Les même notions traduites dans le sens de l'orientation client :
  • Valeur ajoutée pour le client
  • Prix de revient pour le client
  • Meilleur accès pour le client
  • Communication ciblée et personnalisée

Le marketing mix est donc l'ensemble des différentes composantes de la politique marketing d'un produit ou d'un service et ce concept s'impose quelquesoit la taille et le domaine d'activité de l'entreprise.

Trouver la meilleure réponse à chacune des quatre notions, c'est approcher l'excellence dans son métier et se donner tous les atouts pour se développer.

Renseignements : info-jlc@wanadoo.fr

1.6.06

La capacité à s’adapter aux nouveaux besoins est déterminante pour réussir dans le futur.

Jusqu'à tout récemment les entreprises pouvaient connaître une croissance soutenue et préserver leur rentabilité en étant orientées « produit ».

La demande étant plus forte que l'offre, la concurrence locale ou internationale étant moins présente, l'entrepreneur pouvait négliger certains aspects de la fonction commerciale.

La croissance naturelle du marché suffisait à assurer une croissance acceptable de l’entreprise.

Aujourd'hui, le contexte a évolué et les règles ne sont plus du tout les mêmes :
  • mondialisation des marchés
  • émergence de nouveaux concurrents
  • évolution constante des technologies
  • offre supérieure à la demande.

D’une orientation « produit » il convient dans le monde d’aujourd’hui de passer à une orientation « client » et c'est-à-dire de passer du marketing de l’offre produit au marketing de la demande client.

« La véritable manière de réussir dans les affaires c’est de chercher à faire aussi celles de ceux que l’on visite » (Montesquieu)
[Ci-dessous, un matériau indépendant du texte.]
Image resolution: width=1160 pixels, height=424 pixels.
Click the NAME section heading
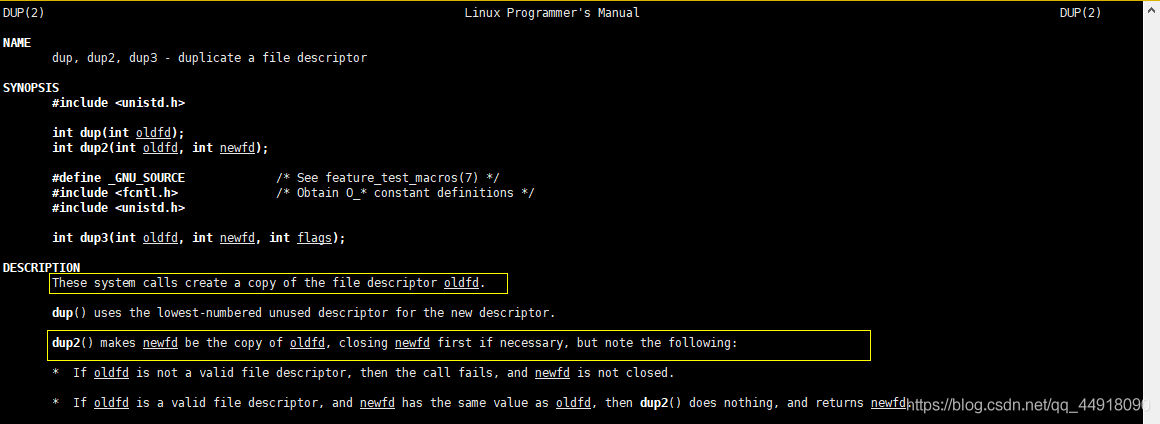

Pour gagner demain, il faut donc être en mesure de répondre aux demandes du présent et dans le même temps rester en permanence à l’écoute de l’environnement et adapter l’entreprise à ses changements ; en fait prendre le parti de l’action et mettre en place une gestion dynamique, une gestion stratégique.

La gestion stratégique doit permettre à l’entreprise de ne pas s’appuyer sur des croyances et des a priori mais sur des réalités.

Renseignements : info-jlc@wanadoo.fr

24.5.06

C'est le moment de penser à bien préparer la rentrée

Vous rêvez de thalassothérapie pour vous redonner du tonus ? Et pourquoi pas une cure revitalisante pour votre entreprise ?

« CURE » un guide pour l’action : Contrer les menaces externes, Utiliser les forces, Remédier aux faiblesses de l’entreprise, Exploiter les opportunités.

  • Forces: avantage concurrentiel, compétence, expertise, talent ou autre facteur qui renforce la position de votre entreprise sur le marché. Les forces les plus utiles sont celles qui sont durables et qui ne peuvent pas facilement être copiées : personnel de vente bien formé, liens particuliers avec la clientèle, coûts de production plus faibles que les concurrents en raison du process industriel utilisé, brevets.
  • Faiblesses: facteurs qui nuisent à la capacité de votre entreprise d'atteindre ses objectifs à court et à long terme ; logistique peu fiable, outil de production dépassé, pas de notoriété, manque de planification, manque d’organisation.
  • Opportunités : éléments qui peuvent contribuer à accroître la rentabilité de votre entreprise, l'ouverture de nouveaux marchés, l’évolution de la technologie, de nouvelles réglementations plus favorables à vos produits.
  • Menaces: obstacles qui vous empêchent de pénétrer vos principaux marchés : mesures prises pas vos concurrents, pénurie de main-d'œuvre, changement de réglementation, contexte économique ou politique défavorable.